On Fridays we try to spend some time on our personal projects to learn new things. During the last couple of Fridays a few of us have been exploring the IoT networking protocol LoRa, short for Long Range. The LoRa Alliance has created a LoRaWAN Specification where they describe LoRaWAN as:
[…] a Low Power, Wide Area (LPWA) networking protocol designed to wirelessly connect battery operated ‘things’ to the internet in regional, national or global networks, and targets key Internet of Things (IoT) requirements such as bi-directional communication, end-to-end security, mobility and localization services.
A central component in a LoRaWAN network is the Gateway. Its purpose is to relay all communication between the ‘things’ and the Internet. There are many different gateways that can be purchased online, but we thought we’d try to build our own.

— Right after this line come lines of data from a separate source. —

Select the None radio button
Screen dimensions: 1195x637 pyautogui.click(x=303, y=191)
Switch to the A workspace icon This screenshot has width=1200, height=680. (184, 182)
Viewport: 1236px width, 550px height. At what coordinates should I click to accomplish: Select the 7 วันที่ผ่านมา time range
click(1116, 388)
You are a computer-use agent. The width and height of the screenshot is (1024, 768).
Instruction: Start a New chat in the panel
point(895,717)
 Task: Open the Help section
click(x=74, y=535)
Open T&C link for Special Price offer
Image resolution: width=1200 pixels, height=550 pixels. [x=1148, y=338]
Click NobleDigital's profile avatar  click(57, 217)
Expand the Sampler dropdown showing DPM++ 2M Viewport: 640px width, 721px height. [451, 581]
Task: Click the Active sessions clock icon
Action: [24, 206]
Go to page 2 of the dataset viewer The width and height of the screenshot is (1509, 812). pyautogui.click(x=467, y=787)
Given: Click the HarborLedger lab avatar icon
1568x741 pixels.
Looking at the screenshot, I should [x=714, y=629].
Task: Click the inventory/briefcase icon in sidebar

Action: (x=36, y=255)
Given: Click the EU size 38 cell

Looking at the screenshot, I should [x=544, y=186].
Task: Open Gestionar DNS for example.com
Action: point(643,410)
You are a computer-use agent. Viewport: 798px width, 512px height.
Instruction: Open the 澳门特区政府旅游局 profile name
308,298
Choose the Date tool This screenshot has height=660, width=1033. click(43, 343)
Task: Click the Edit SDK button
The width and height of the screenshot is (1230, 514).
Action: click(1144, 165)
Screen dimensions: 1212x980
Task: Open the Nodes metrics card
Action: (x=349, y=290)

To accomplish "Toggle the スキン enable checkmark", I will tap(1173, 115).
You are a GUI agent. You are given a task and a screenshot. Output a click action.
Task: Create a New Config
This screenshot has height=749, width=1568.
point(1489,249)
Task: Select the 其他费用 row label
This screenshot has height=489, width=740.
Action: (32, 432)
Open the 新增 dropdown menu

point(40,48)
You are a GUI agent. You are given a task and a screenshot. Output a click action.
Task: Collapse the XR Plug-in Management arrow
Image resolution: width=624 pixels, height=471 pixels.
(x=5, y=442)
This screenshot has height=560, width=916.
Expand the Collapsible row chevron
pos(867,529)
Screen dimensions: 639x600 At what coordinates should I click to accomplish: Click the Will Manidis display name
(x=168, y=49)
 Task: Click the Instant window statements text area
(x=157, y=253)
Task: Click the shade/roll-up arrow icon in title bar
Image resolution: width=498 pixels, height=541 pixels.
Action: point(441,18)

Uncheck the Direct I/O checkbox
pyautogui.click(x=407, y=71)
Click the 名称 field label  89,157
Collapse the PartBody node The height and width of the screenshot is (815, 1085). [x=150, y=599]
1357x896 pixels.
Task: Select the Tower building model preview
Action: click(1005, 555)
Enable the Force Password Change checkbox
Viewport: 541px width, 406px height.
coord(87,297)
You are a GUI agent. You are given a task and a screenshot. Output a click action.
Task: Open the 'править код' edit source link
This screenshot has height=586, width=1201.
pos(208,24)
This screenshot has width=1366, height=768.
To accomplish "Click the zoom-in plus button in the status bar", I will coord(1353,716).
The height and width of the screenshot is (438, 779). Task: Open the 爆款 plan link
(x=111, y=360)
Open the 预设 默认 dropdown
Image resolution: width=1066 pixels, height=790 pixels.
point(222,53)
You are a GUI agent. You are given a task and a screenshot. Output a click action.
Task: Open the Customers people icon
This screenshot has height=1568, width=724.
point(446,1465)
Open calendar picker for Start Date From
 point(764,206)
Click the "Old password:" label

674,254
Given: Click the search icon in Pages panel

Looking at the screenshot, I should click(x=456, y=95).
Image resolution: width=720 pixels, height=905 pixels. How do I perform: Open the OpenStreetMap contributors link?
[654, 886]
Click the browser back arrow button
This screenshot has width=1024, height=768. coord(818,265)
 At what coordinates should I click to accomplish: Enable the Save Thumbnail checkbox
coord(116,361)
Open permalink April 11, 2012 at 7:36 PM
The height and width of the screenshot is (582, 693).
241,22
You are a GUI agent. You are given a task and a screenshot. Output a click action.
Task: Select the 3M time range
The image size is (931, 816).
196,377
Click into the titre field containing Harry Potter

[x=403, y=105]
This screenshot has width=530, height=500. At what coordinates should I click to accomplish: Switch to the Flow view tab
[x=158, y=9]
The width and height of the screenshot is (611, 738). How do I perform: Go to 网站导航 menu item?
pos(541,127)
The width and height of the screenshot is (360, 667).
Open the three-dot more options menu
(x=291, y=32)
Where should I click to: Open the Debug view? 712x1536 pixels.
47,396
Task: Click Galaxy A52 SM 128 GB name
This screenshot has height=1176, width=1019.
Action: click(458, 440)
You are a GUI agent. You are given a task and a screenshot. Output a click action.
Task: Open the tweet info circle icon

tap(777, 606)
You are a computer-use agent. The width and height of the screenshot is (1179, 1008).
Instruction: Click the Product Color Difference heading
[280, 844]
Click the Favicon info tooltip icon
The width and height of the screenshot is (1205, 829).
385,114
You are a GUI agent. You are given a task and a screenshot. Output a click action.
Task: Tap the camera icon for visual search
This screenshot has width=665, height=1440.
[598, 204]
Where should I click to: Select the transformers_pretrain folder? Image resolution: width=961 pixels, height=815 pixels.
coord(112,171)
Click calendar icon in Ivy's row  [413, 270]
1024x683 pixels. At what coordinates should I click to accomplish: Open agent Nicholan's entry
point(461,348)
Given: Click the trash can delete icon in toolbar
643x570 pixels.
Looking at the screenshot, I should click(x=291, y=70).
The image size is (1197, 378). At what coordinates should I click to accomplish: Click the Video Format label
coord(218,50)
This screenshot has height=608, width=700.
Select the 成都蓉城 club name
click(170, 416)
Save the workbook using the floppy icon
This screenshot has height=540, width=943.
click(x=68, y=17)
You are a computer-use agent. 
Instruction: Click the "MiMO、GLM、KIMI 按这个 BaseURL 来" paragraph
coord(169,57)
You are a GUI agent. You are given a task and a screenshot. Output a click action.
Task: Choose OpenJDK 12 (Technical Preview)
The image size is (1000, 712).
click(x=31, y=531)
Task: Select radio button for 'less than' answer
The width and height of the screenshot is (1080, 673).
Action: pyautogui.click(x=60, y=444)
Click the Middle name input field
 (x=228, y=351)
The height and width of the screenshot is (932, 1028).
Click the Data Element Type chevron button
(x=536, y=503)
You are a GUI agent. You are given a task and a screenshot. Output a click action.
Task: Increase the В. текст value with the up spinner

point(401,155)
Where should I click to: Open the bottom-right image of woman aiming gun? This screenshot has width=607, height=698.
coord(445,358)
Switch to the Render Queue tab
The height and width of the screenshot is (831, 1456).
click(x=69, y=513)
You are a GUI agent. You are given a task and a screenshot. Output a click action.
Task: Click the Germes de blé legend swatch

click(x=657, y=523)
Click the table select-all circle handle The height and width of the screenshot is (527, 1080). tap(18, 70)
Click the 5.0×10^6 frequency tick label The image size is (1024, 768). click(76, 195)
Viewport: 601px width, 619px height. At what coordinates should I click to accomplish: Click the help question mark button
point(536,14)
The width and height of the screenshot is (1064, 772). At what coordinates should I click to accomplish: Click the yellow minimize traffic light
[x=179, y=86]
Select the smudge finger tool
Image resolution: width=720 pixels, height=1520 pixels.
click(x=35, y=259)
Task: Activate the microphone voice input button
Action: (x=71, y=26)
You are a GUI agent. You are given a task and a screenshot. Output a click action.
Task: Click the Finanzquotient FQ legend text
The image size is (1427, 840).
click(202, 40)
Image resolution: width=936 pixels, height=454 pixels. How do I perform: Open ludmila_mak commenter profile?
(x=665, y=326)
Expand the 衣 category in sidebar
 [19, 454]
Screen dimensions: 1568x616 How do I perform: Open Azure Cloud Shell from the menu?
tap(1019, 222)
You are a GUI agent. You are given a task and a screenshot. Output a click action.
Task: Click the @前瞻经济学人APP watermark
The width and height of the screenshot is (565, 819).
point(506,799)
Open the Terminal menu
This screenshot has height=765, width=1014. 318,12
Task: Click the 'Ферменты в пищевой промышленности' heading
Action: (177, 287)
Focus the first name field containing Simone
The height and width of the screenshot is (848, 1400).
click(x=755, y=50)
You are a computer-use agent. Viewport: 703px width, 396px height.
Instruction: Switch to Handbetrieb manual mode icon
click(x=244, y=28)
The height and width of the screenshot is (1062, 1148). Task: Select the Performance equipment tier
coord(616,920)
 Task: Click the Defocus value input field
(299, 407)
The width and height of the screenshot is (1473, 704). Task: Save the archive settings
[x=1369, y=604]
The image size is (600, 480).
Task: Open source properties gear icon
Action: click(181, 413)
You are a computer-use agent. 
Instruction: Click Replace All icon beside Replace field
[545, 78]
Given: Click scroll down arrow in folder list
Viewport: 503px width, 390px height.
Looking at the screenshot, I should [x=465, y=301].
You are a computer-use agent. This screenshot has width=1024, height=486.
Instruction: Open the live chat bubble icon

This project involved figuring out what hardware components to use, how to put them together and deciding what software to run.
This post will guide you through the steps we took when we built our LoRaWAN Gateway.
Hardware Components
Our first source of information was this tutorial from The Things Network. From their suggested shopping list we ordered (or dug out from our drawers):
Part | Comment |
---|---|
IMST iC880-SPI | LoRa concentrator board |
Antenna | Receives 868Mhz Radio from the ‘things’ |
Pigtail cable | Connects the antenna with the concentrator board |
Raspberry Pi 2 Model B | Used as the host |
USB WiFi dongle | So the RPi can communicate with the internet |
8Gb MicroSD Card | Containing the RPi OS, Raspbian |
iC880A LoRaWAN Gateway Backplane | Makes it really easy to connect the concentrator board with the RPi |
Concentrator board with pigtail and antenna connected
Raspberry Pi, MicroSD Card & WiFi dongle
Backplane
Assembly
Putting the hardware together is as simple as assembling a 7 piece LEGO model. Since we have the backplane we don’t need any jumper wires.
Assembled and ready to configure!
Configure and Install Software
A LoRa Gateway consists of two key software components:
- Concentrator driver
- LoRa Packet Forwarder
Our main source for configuring and installing these components on our Pi was this guide from Semtech.
The packet forwarder needs a LoRa Network Server to forward its packets to. We used the ChirpStack Gateway Bridge from the ChirpStack project. There are a few options for deploying the Gateway Bridge. We chose to install it on the Gateway.
The ChirpStack Project has a nice architecture overview which explains the bits and pieces of a LoRa network.
While going through the steps in the Semtech guide, we got stuck on the last part. When trying to run the packet forwarder we kept getting this error:
$ ./lora_pkt_fwd
...
ERROR: [main] failed to start the concentrator
After some digging around we found that:
1. The concentrator needs to be reset before each start
The SX1301 driver library comes with a script to do just that. From the backplane schematics we found that the reset PIN is connected to pin 22 (GPIO 25) on the Raspberry Pi. So we reset the concentrator like this:
$ sudo reset_lgw.sh start 25
2. sudo
The packet forwarder needs sudo rights.
$ sudo ./lora_pkt_fwd
...
INFO: [main] concentrator started, packet can now be received
Start on boot
The ChirpStack Gateway Bridge comes with a systemd
service which starts the Gateway Bridge when the Raspberry Pi boots. We want the Packet Forwarder to do that too, right?
We added a lora-packet-forwarder.service
to /lib/systemd/system/
:
[Unit]
Description=LoRa Packet Forwarder
[Service]
WorkingDirectory=/home/lora/packet_forwarder/lora_pkt_fwd
ExecStartPre=/home/lora/lora_gateway/reset_lgw.sh start 25
ExecStart=/home/lora/packet_forwarder/lora_pkt_fwd/lora_pkt_fwd
Restart=on-failure
[Install]
WantedBy=chirpstack-gateway-bridge.service
$ sudo systemctl daemon-reload
Now the Rasbperry Pi will automatically start all the necessary software components on boot.
What’s next
This is as far as we wanted to take you in this post.
If you don’t have a LoRa Server to send the MQTT messages from the Gateway Bridge to, next step would be to set that up. The ChirpStack project is an excellent place to start.
Thanks for reading! Hope you learned something new. We know we did!